Europa verfolgt seine Ziele zu isoliert ("Siliostrategien"). Wenn in einer Woche Vollbeschäftigung, in der nächsten Klimaerwärmung und in der dritten Woche Konkurrenzfähigkeit auf der Agenda steht, dann werden alle Ziele verfehlt. Beispiel 1: Die Kommission hatte sich zum Ziel gesetzt, Europa zum Weltmarktführer in erneuerbarer Energie zu machen. Als aber VW die Grenzwerte bei den Abgastests unter realen Bedingungen nicht erfüllen konnte, wurden Überschreitungen der Standards erlaubt. Beispiel 2: Die Kommission hat erklärt, dass es in dieser Periode keine Erweiterungen geben würde. Als das Flüchtlingsproblem zeigte, dass wir die Nachbarn brauchen, begann man die Haltung zur Türkei zu überdenken.
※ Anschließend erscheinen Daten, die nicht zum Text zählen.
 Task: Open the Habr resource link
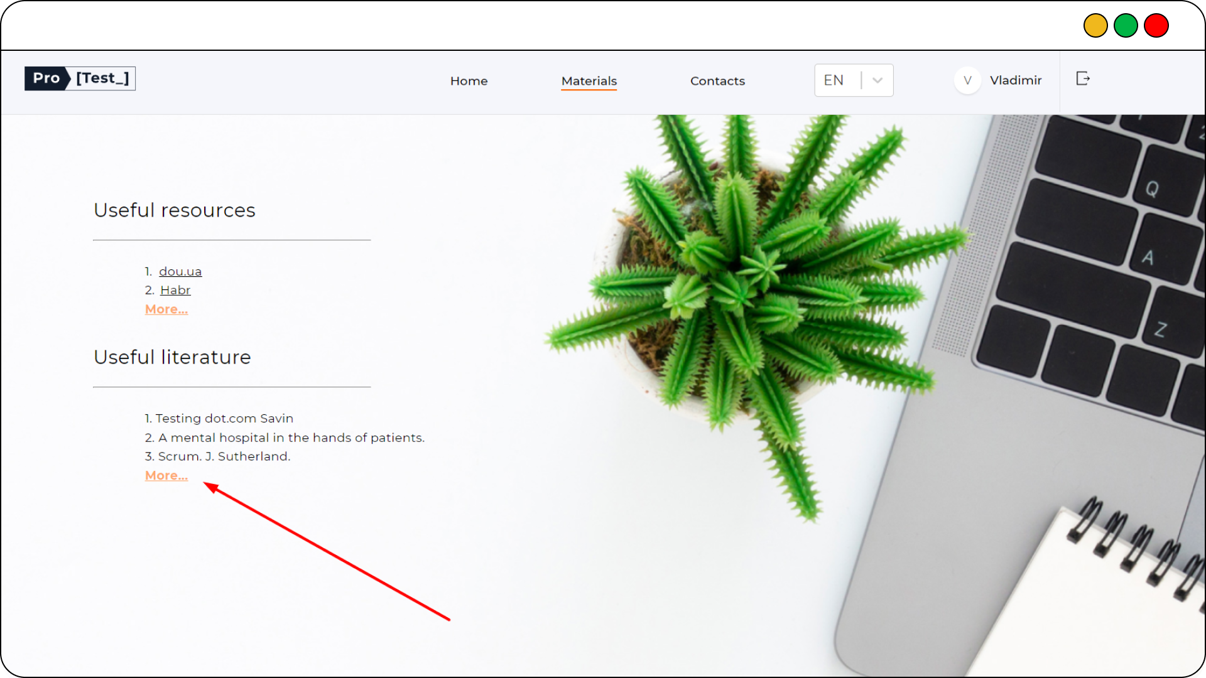coord(175,290)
Jetzt sind Flüchtlingsfrage und Brexit die bestimmenden Themen. Verständlich, weil beide das Projekt Europa zerstören können. Aber beide sind die direkten Folgen von Strategielosigkeit.

Nicht nur sparen

Hätte sich Europa von Anfang an mehr um seine östlichen und südlichen Nachbarn gekümmert, dann hätte es heute einen dynamischen Wachstumsgürtel. Es hätte effizienter Strukturen in Griechenland, Süditalien und der Türkei konsequent vorangetrieben, nicht nur Sparen erzwungen, sondern auch Unternehmensgründungen gefördert.
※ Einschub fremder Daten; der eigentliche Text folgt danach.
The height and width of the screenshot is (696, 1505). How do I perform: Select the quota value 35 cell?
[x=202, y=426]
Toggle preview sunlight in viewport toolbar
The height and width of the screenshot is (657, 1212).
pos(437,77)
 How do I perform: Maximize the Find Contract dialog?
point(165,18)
Gelingt es, Lösungen aktueller Probleme mit einer langfristigen Strategie zu verbinden, hat Europa die Chance, dynamischer zu werden, die Arbeitslosigkeit zu senken und beides gerade auch durch eine Führungsrolle in Umwelttechnologien. Gelingt es nicht, haben wir ein verlorenes Jahrzehnt. Und Flüchtlingswelle und Brexit zerstören das europäische Einigungsprojekt. (Karl Aiginger, Teresa Bauer, 25.3.2016)

Karl Aiginger ist Leiter des Wifo und Koordinator von WWWforEurope.

Teresa Bauer ist Mitarbeiterin bei WWWforEurope.